- _WHAT THE EXERCISE ASKS_
From the entries below, retype only the lines from the one with "Город (134, 1118)" through the one with "вдохновение (46, 1731)", exactly as written.

*** INPUT FOR THIS TASK Section Begins ***

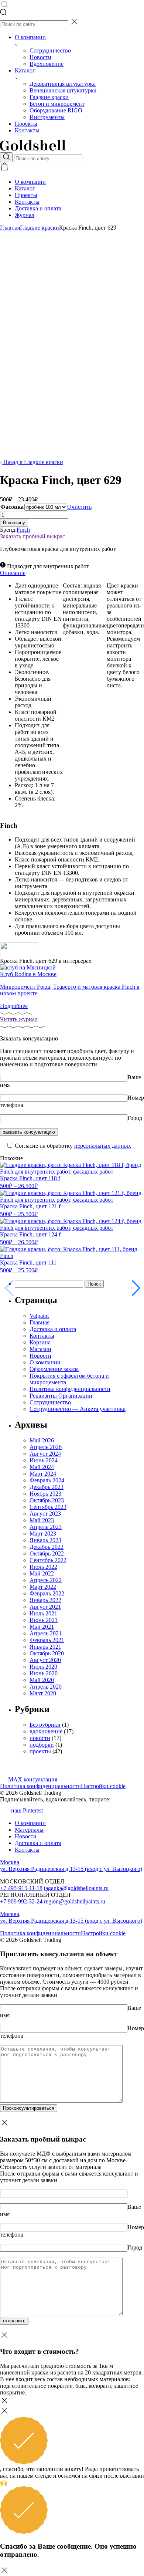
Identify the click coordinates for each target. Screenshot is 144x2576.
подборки (42, 1744)
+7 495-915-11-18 (21, 1888)
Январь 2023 (45, 1540)
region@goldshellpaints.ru (74, 1901)
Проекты (26, 124)
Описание (12, 573)
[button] (135, 1288)
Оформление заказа (54, 1369)
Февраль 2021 (47, 1640)
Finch (23, 530)
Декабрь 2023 (47, 1487)
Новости (40, 57)
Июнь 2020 (44, 1673)
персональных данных (102, 1146)
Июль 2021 (43, 1613)
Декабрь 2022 (47, 1547)
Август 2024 (45, 1454)
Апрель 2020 (46, 1686)
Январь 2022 (45, 1600)
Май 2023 (42, 1520)
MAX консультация (32, 1779)
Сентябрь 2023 (48, 1507)
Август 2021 (45, 1607)
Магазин (40, 1349)
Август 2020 (45, 1660)
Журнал (24, 215)
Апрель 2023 (46, 1527)
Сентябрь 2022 (48, 1560)
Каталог (25, 70)
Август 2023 (45, 1513)
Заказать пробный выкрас (32, 536)
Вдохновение (47, 64)
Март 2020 (43, 1693)
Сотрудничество (50, 50)
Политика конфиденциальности (70, 1389)
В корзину (14, 522)
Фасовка (12, 507)
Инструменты (47, 117)
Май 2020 (42, 1680)
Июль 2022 (43, 1567)
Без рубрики (45, 1725)
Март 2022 (43, 1587)
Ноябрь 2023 (45, 1493)
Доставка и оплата (38, 208)
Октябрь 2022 (47, 1553)
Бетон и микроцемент (57, 104)
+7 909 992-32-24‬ (21, 1901)
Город (134, 1118)
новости (40, 1738)
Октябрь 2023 (47, 1500)
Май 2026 (42, 1440)
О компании (30, 37)
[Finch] (19, 954)
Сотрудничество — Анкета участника (78, 1409)
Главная (10, 227)
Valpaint (39, 1316)
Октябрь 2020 (47, 1653)
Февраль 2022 (47, 1593)
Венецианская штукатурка (63, 90)
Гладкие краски (49, 97)
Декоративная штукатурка (63, 84)
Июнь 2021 (44, 1620)
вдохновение (46, 1731)
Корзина (40, 1342)
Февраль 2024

*** INPUT FOR THIS TASK Section Ends ***

- _SOLUTION_
Город (134, 1118)
новости (40, 1738)
Октябрь 2023 (47, 1500)
Май 2026 (42, 1440)
О компании (30, 37)
[Finch] (19, 954)
Сотрудничество — Анкета участника (78, 1409)
Главная (10, 227)
Valpaint (39, 1316)
Октябрь 2020 (47, 1653)
Февраль 2022 (47, 1593)
Венецианская штукатурка (63, 90)
Гладкие краски (49, 97)
Декоративная штукатурка (63, 84)
Июнь 2021 (44, 1620)
вдохновение (46, 1731)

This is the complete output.